The Grizzly Bear comparison ends there, though, as Odd
Blood is, at its core, a dance record par excellence.
Recorded in a Woodstock house rented from studio drummer Jerry
Marotta, the album uses that post-DIY, everything-and-the-sound-of-the-dripping-kitchen-sink
mentality, but in the service of infectious melodies and retro
dance beats. In fact, it may be more accurate to say the band
“pulled an Oracular Spectacular,” as, like that MGMT
debut, Odd Blood is a seemingly endless collection
of glitzy Prince-inspired electro dance singles.
“Ambling
Alp” has, somewhat arbitrarily, emerged as the album’s first
single, featuring a faux-reggae UB40-ish chorus and Chris
Keating’s pining vocals. But, truth is, almost any track could
serve as the centerpiece: “Madder Red” with its cascading
oohs; “Rome” in its Beyonce-baiting; “Mondegreen” and its
TV on the Radio-esque handclaps and horns. “O.N.E.” uses ’80s-vintage
electro Africana (not unlike the Talking Heads’ “I Zimbra”)

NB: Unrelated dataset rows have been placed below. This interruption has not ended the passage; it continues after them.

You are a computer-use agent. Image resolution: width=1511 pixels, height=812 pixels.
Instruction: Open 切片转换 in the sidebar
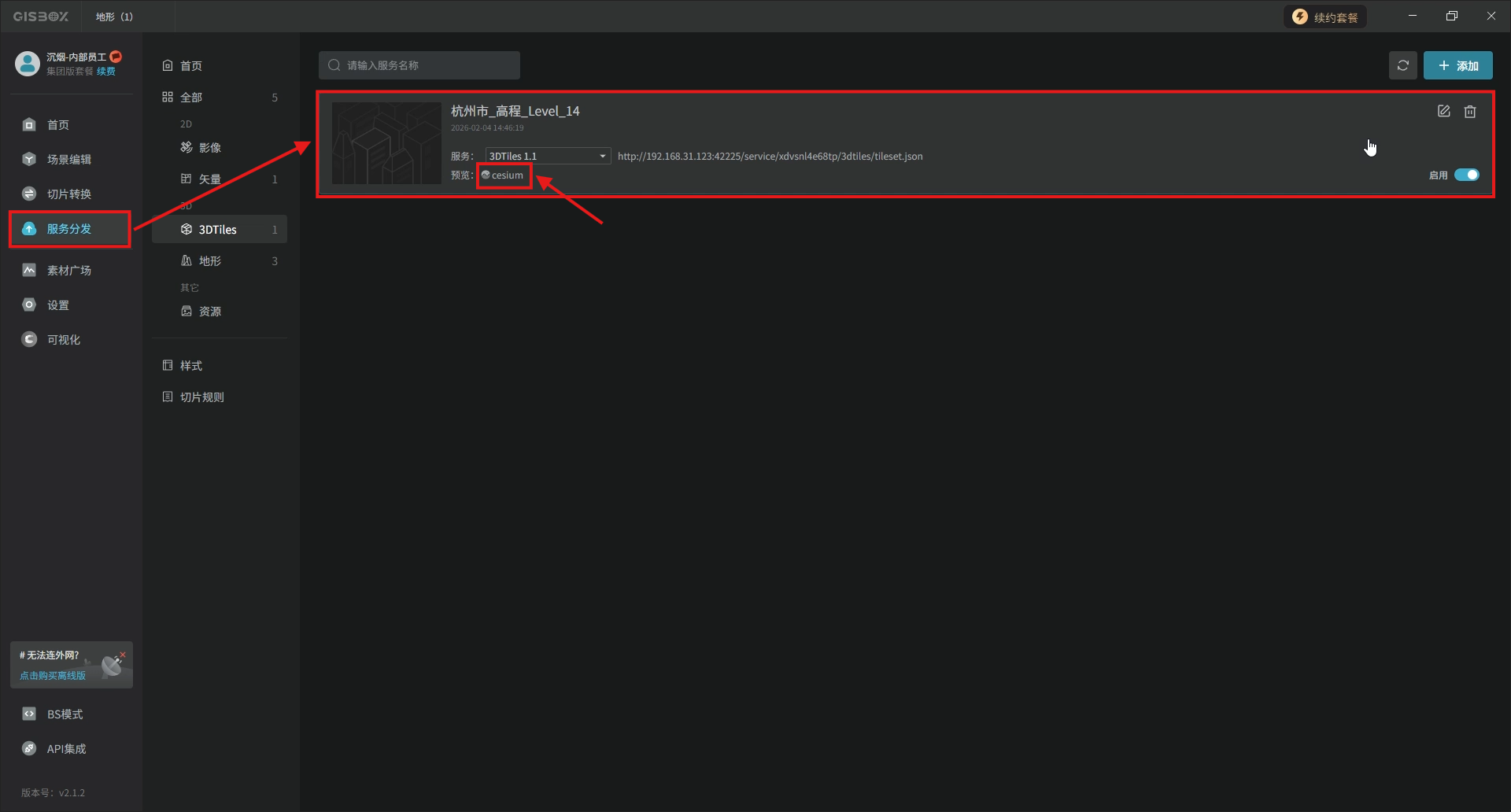click(68, 194)
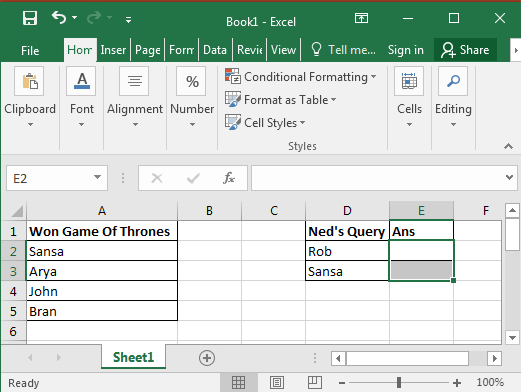Open the Alignment group icon
The height and width of the screenshot is (392, 521).
[x=134, y=81]
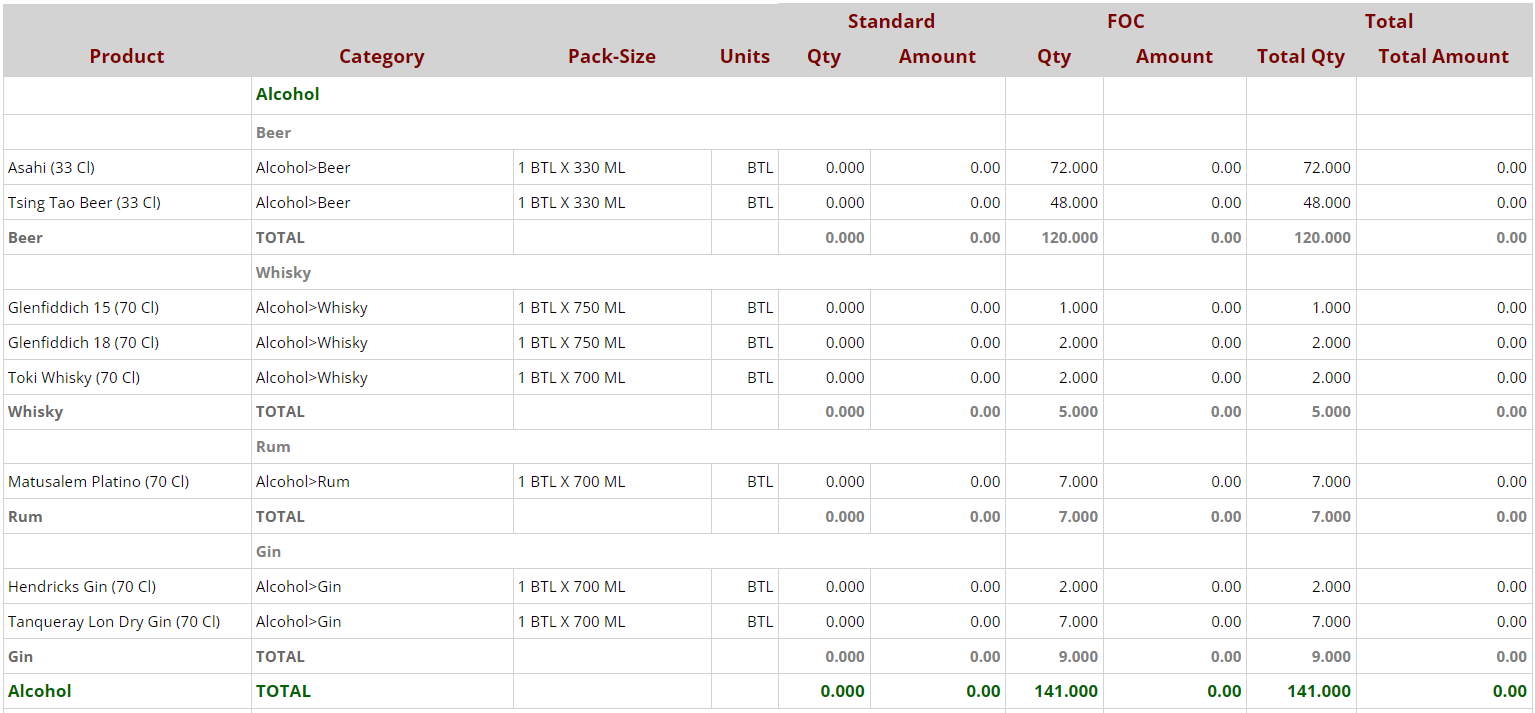Click the Category column header

pos(381,56)
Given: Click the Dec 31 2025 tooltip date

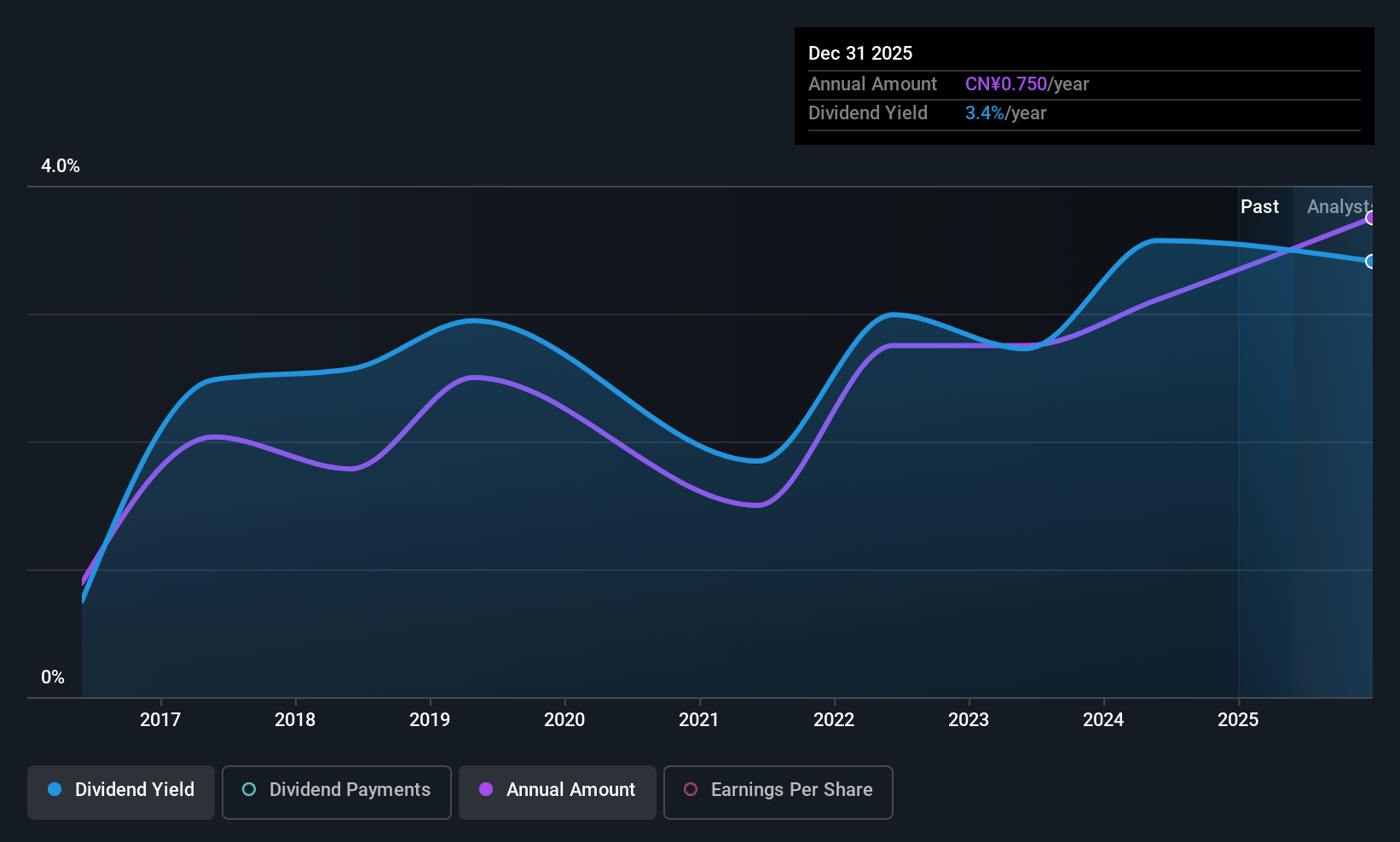Looking at the screenshot, I should click(860, 53).
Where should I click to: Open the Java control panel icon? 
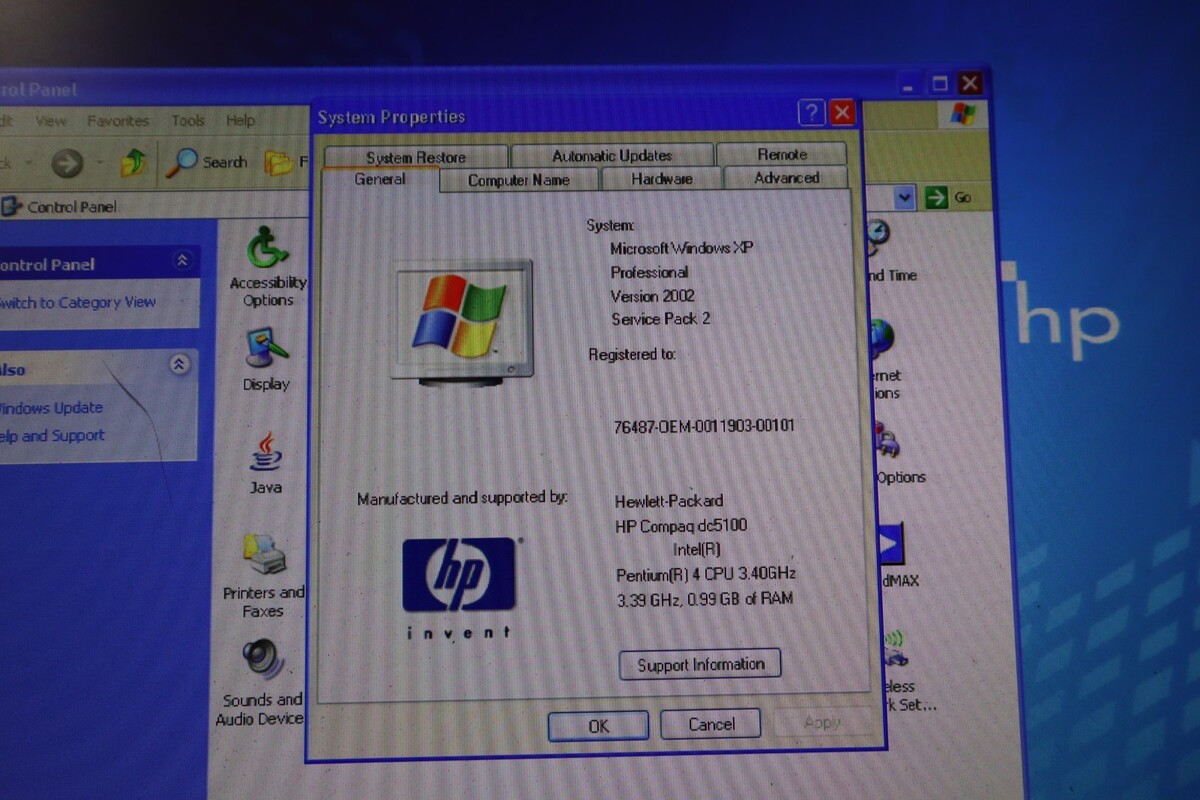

as the backdrop for a song about how confusing human attraction
can be, striking a strange balance between cold, synthetic
kitsch and warm emotion.
The band have been frank about their intention to craft a
sterile sci-fi record that seems to “take place in an off-world
colony sometime after the Singularity,” but what’s remarkable
is how Odd Blood never feels heady or alien. Instead,
it’s a record with real physical appeal that will, no doubt,
serve as a preferred party mix for much of 2010.